Agonist-Induced Receptor Internalization in Chinese Hamster Ovary Cells Stably Co-expressing [beta]1- and [beta]2-Adrenergic Receptors

β1- and β2-Adrenergic receptors (β1-AR and β2-AR) are co-expressed in numerous tissues, for example, heart and bladder. They play a very important role in the responses of a variety of organs to sympathetic nerve stimulation. Recent studies suggest that many G protein-coupled receptors, such as β1-AR, β2-AR, μ opioid receptor and δ opioid receptor, can form homo- and heterooligomers. Previous studies demonstrated that the β1-AR and β2-AR formed dimers in living HEK 293 cells. The aim of the present study is to investigate whether such heterooligomerization affect the agonist-induced receptor internalization in the CHO-K1 cells stably co-expressing β1-AR and β2-AR. Using co-immunoprecipitation, we confirmed that β1-AR and β2-AR formed heterooligomers in the CHO-K1 cells.
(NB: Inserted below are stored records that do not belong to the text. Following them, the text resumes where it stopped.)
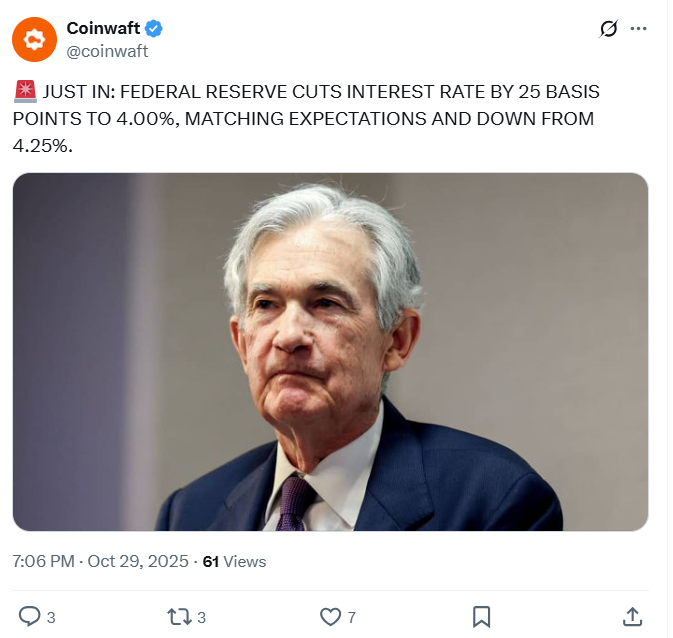Click the reply count number 3

point(51,617)
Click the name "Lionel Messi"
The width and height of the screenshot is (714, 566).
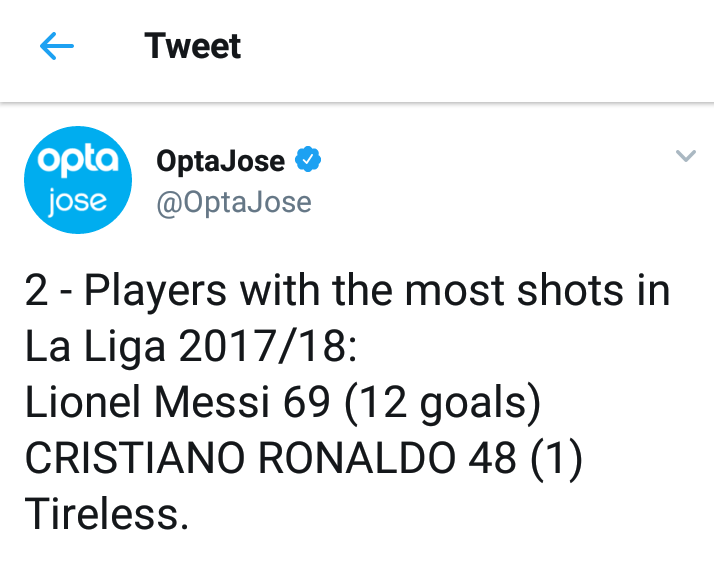coord(146,402)
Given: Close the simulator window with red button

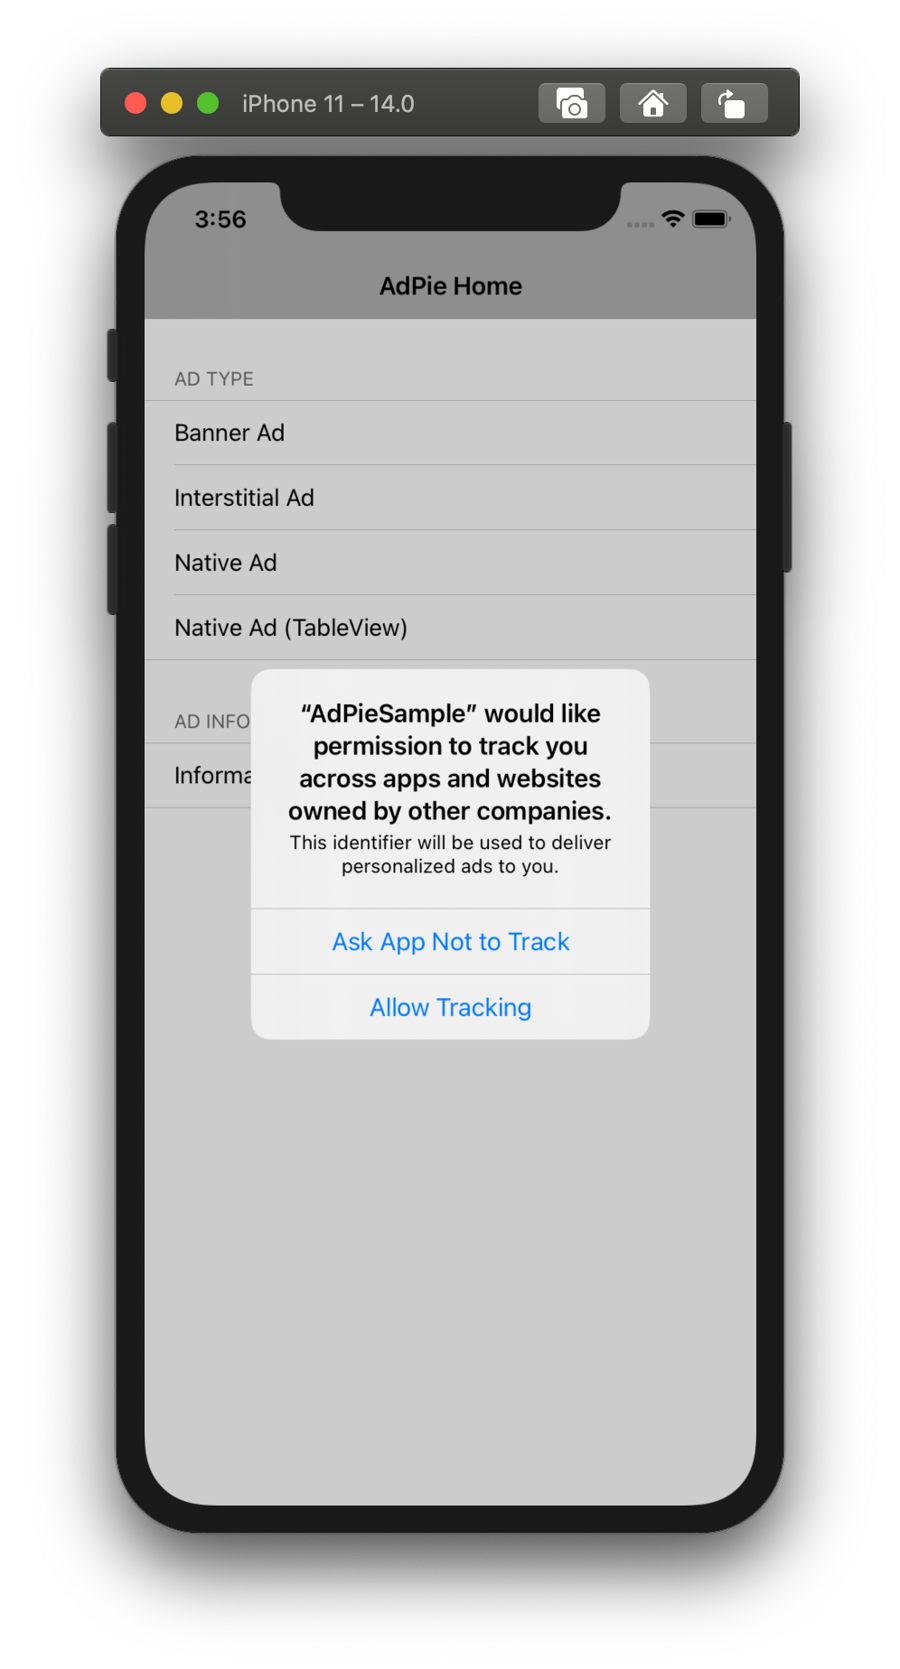Looking at the screenshot, I should (x=136, y=103).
In cells co-expressing β1-AR and β2-AR, 30% of β1-AR was internalized by isoproterenol, whereas only 20% of β1-AR was internalized in cells expressing the β1-AR alone. Heterooligomerization did not affect the ratio of internalized β2-AR. Salmeterol, a specific β2-AR agonist, broke β1-AR/β2-AR heterooligomers, and induced β2-AR-specific internalization in cells co-expressing β1-AR and β2-AR. The present study demonstrated that heterooligomerization between β1-AR and β2-AR accelerates the isoproterenol-promoted internalization of the β1-AR, and that salmeterol induces β2-AR-specific internalization in Chinese hamster ovary (CHO) cells stably co-expressing β1-AR and β2-AR.